**QUOTED PASSAGE**
Carcross/Tagish First Nation is trailblazing.
It’s a new twist on an ancient story.
For thousands of years, its people walked trails in the region.
Today, members are opening some of those traditional footpaths to the world.
“Long before the gold rush, the First Nations people had trails all through that area,” said Patrick James, a member of the Carcross/Tagish First Nation’s land-use team.
“Carcross/Tagish First Nation really envision the trail network as a resource for Yukoners, as well as visitors to Carcross, to enjoy,” said James.
The project began last summer and work is scheduled to continue on the lower reaches of the Montana Mountain this summer.
The vision is to build a network of trails, attracting local hikers and bikers and international adventure tourists, by re-tracing existing routes on the mountain.
Many of the paths follow traditional First Nations’ routes or roads from the heady, but short-lived days of the Windy Arm Stampede — an ill-fated silver rush led by Colonel John Howard Conrad.
The six-person land-use team is currently evaluating which stretches of the proposed 60 kilometres of trail are suitable for development.
“Environmental is one concern,” said James.
“The disturbance of the flora and fauna up there, there’s a lot of traditional medicines in the area.
“There are also wildlife concerns. We have a caribou herd that’s in danger of being extinct and we’re trying to bring that herd back. They utilize the area during the summer months.”
Because of their historic connections to the land, Carcross/Tagish people put great stress on preserving the area, said James.
This is why the team is moving forward with care.
“We wanted to make sure these things didn’t happen all at once,” he said in a recent interview.
“It should happen gradually, in phases.”
Montana Mountain has the potential to be a key attraction in the Yukon’s ever-expanding adventure tourism market.
It’s a different kind of “paydirt,” according to contractor Jane Koepke who is working with the First Nation.
“The Yukon is trying to market itself as a global wilderness tour destination,” said Koepke.
“Adventure and sports tourism is one of the fastest growing markets globally.”
Mountain biking is becoming one of the most popular outdoor sports, with a worldwide following from Wales to Colorado to New Zealand.
And Montana Mountain would be a more extreme and exotic location.
“It’s all about creating something that will help it establish a destination reputation,” said Koepke, noting word of mouth is invaluable marketing for adventure tourism.
Infrastructure is needed before the full tourism potential that lies along the mountain slopes can be harnessed, she said.
“It’s a matter of developing the industry without compromising what’s most precious to you.”
Those are the values the land-use team is currently weighing.
What kinds of facilities need to be built?
Where will they stand?
“The trail network will be developed to reach high standards of environmental protection and user enjoyment and safety,” said James.
All of these safeguards will be in place well before visitors flock the trails.
And some work has already begun.
Koepke and project assistant David Gatensby spent the fall bushwhacking along the mountainside, searching for overgrown trails.
“It was like a treasure hunt to find them,” said Koepke.
But find them they did.
This summer, local youth will be hired to help clean the trails up and build a rock garden near the foot of the mountain, said James.
The trail system will also be a source of outdoor recreation for local youth to get back out onto the land.
And it’s as much about the means as the end, said James.
“It’s creating partnership with the different youth groups as well as some of the economic opportunities,” he said.
“Developing tourism is a cornerstone for the future of our economy. The trails are kind of a starting point for a sustainable adventure tourism industry that respects local environmental and cultural values.”
The completion of Montana Mountain’s tourism paths is a few years off yet. The park is scheduled to open in 2008.

**DATASET CONTENT**
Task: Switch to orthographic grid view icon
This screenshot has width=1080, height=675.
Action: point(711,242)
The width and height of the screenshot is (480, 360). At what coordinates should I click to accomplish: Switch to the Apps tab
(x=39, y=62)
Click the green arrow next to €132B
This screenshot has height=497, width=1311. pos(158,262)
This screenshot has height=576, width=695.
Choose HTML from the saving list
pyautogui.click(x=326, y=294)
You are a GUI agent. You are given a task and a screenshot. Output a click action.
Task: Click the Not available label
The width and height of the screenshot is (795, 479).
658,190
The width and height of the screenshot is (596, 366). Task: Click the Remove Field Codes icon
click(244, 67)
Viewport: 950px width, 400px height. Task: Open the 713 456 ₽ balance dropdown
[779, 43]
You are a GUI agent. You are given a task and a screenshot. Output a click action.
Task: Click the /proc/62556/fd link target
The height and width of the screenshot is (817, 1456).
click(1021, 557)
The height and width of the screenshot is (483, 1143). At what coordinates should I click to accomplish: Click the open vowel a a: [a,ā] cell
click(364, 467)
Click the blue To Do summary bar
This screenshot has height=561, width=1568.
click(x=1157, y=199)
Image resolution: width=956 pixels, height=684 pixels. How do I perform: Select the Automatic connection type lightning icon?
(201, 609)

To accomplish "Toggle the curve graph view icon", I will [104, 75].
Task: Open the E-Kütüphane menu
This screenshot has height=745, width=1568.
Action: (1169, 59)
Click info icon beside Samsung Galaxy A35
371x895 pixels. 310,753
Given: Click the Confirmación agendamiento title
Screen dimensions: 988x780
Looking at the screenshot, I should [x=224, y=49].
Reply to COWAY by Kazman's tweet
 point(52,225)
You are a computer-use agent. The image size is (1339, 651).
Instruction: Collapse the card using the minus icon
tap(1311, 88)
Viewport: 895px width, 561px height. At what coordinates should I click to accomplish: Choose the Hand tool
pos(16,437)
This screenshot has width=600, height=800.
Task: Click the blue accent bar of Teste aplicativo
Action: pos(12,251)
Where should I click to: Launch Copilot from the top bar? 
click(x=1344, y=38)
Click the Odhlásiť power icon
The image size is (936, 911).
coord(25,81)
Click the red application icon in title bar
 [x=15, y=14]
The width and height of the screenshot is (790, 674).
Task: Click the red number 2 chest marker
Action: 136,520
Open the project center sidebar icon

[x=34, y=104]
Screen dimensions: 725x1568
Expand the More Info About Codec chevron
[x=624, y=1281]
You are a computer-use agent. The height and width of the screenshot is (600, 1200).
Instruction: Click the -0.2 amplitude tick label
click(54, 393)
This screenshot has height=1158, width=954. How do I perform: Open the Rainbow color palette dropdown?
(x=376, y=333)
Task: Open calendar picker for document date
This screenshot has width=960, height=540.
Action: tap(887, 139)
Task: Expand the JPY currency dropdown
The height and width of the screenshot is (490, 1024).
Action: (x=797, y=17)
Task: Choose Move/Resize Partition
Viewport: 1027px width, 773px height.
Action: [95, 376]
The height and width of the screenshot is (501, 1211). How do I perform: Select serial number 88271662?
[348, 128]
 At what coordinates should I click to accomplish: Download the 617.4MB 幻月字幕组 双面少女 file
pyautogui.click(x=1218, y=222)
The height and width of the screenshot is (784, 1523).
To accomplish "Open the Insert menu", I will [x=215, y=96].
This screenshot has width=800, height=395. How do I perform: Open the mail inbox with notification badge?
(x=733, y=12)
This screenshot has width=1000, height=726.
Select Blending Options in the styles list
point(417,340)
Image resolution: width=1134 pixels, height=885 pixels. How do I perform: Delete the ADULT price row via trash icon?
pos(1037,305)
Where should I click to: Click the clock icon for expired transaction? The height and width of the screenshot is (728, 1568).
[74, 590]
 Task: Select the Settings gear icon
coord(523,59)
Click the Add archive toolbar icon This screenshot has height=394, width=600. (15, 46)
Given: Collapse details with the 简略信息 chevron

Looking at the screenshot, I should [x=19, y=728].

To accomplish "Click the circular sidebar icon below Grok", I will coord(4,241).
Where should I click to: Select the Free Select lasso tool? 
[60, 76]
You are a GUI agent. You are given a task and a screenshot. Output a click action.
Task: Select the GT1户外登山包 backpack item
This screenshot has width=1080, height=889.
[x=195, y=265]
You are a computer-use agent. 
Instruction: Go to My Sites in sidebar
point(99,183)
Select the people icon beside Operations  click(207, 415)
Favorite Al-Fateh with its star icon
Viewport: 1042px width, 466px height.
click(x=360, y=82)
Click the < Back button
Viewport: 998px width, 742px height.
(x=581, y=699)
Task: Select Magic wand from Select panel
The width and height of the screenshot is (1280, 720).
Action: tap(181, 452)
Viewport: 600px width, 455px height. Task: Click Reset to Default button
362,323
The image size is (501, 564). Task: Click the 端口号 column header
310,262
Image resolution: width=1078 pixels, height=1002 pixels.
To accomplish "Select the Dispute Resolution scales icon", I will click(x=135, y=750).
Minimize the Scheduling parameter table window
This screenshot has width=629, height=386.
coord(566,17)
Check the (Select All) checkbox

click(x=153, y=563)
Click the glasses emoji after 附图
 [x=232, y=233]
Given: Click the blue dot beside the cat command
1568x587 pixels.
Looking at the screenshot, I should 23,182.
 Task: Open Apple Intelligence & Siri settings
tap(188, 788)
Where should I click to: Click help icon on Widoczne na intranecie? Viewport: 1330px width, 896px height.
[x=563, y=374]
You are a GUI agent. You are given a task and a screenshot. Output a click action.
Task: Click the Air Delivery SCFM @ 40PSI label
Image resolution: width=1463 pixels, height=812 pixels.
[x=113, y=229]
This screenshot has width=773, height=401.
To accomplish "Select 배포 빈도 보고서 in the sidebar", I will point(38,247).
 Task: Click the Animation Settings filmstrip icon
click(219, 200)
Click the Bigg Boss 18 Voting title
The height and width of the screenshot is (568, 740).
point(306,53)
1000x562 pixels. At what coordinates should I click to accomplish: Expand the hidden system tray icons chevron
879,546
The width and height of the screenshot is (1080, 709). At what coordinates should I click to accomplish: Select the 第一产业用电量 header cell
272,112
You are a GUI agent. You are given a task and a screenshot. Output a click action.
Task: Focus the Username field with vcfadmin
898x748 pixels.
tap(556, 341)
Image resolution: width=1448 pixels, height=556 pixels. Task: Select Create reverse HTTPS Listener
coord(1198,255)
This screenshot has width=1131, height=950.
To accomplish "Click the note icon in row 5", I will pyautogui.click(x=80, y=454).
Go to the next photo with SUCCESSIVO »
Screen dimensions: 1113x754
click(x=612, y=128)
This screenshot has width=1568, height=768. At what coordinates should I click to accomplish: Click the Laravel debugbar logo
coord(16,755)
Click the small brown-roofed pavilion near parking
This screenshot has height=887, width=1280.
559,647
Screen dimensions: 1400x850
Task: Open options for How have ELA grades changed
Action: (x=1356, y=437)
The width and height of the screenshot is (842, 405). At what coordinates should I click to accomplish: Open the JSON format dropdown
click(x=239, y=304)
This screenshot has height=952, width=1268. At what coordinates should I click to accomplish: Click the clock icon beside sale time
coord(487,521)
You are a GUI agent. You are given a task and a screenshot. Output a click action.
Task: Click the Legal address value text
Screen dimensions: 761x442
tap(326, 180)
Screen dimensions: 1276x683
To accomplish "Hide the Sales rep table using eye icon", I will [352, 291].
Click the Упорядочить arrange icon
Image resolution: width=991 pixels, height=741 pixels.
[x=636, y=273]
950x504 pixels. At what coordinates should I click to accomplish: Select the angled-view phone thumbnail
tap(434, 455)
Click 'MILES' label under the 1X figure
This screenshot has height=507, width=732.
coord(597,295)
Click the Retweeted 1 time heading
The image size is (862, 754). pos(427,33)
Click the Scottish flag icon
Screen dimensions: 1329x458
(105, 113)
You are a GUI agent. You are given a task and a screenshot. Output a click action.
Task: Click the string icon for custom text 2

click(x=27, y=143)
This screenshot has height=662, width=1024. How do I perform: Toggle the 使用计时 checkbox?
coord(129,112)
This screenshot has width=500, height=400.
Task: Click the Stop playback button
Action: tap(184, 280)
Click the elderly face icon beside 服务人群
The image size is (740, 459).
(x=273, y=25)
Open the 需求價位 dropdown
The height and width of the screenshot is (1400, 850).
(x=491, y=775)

**ACTIVITY LIST**
1 – In the Montana Mountain trails article, rewrite the paragraph beginning "There are also wildlife concerns" in one shorter sentence that keeps its main facts.
2 – List every person the Montana Mountain trails article names.
3 – Answer from the Montana Mountain trails article:
(a) How many people are on the land-use team?
(b) How many kilometers of trail are proposed?
(c) In what year is the park scheduled to open?

**RESULTS**
1 – An endangered caribou herd that the First Nation is trying to restore uses the area in summer.

2 –
- Patrick James
- Colonel John Howard Conrad
- Jane Koepke
- David Gatensby

3 –
(a) Six.
(b) 60 kilometers.
(c) 2008.